“Pesquisa revela córregos ocultos que agravam cheias” – Folha de S.Paulo

 

Há sete anos, grupo mapeia em detalhes cursos d’água do subsolo paulistano

Além de ajudar na hora de destinar recursos contra as enchentes, estudo também tem finalidade ambiental

CRISTINA MORENO DE CASTRO
COLABORAÇÃO PARA A FOLHA

O córrego Água Preta nasce numa praça, passa pela rua Paulo Vieira, atravessa uma garagem, cruza ruas sem saída, corta a avenida Pompeia, segue por um beco atrás de várias casas e deságua pouco adiante, no Tietê.

Não por acaso, o bairro da zona oeste paulistana protagonizou várias cenas de enchentes no verão passado.

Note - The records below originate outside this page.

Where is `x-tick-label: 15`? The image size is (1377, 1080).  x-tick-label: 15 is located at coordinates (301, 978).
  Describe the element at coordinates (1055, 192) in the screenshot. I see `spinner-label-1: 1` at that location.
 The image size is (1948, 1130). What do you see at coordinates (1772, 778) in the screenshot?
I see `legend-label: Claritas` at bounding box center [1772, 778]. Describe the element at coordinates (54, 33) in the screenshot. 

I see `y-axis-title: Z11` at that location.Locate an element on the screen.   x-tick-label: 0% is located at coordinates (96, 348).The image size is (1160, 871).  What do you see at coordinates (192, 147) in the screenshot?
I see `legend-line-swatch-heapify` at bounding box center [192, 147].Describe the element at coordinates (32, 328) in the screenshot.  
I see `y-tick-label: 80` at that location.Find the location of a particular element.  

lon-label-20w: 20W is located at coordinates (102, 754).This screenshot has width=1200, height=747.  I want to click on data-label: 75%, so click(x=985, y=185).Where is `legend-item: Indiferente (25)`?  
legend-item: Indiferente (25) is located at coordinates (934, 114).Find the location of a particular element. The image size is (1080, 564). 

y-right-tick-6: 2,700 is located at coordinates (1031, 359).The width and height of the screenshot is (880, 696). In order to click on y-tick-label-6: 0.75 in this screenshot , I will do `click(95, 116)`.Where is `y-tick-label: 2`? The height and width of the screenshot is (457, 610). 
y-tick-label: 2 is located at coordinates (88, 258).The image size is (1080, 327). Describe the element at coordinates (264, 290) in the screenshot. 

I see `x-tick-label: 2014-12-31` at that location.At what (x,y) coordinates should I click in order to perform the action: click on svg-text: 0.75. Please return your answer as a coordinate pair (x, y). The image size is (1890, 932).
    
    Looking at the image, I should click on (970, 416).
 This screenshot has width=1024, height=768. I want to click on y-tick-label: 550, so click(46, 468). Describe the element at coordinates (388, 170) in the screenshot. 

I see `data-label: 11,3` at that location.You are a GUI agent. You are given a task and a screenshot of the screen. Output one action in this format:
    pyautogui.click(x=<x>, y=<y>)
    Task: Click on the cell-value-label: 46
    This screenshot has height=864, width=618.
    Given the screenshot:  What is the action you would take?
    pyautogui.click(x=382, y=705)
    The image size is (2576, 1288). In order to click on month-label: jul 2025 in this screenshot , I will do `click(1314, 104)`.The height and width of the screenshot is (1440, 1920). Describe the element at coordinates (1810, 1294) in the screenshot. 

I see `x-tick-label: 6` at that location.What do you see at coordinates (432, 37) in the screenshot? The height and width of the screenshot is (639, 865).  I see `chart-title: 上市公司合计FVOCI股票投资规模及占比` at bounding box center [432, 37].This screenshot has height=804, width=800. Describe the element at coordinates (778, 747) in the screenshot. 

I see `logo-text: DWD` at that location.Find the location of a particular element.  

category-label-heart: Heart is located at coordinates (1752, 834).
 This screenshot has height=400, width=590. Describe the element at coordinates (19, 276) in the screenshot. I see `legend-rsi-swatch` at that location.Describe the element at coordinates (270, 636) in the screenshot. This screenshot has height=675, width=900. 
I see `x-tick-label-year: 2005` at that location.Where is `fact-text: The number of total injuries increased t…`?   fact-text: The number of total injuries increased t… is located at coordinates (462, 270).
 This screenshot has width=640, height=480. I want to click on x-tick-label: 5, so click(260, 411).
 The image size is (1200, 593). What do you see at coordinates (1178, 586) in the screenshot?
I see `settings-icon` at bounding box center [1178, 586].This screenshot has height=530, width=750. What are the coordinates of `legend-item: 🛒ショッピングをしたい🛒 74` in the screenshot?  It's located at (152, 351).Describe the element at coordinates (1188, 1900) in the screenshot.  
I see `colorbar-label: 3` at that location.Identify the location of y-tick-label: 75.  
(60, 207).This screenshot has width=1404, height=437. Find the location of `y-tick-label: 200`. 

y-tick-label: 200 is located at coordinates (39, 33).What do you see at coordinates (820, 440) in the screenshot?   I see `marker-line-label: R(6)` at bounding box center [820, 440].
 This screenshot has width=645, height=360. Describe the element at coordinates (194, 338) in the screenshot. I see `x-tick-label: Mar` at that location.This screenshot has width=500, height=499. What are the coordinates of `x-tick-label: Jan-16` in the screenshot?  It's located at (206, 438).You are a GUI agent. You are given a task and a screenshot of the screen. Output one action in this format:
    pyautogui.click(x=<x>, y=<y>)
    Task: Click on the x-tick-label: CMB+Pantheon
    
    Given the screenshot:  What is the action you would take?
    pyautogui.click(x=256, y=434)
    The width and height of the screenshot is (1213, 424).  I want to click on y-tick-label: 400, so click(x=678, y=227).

Era o Água Preta, enterrado e canalizado há meio século, assombrando a população. Seu mapeamento, em detalhes, é trabalho de um grupo de pesquisa da FAU-USP que há sete anos traça rotas de cursos d’água ocultos.

Os pesquisadores acreditam que a divulgação dos endereços por onde eles passam, além de ajudar na hora de direcionar investimentos públicos antienchete, também tem um fim ambiental.

"Quando se sabe que na porta de sua casa tem um córrego, a pessoa pensa duas vezes antes de jogar lixo na rua", afirma o coordenador da pesquisa, o arquiteto e urbanista Vladimir Bartalini.

A Prefeitura de São Paulo afirma possuir "todas as informações relevantes sobre os córregos da cidade", mas os mapas que torna públicos são bem mais genéricos.

O grupo já mapeou em detalhes outros seis córregos. "A cidade é uma grande bacia", diz Paulo Pellegrino, professor da FAU-USP.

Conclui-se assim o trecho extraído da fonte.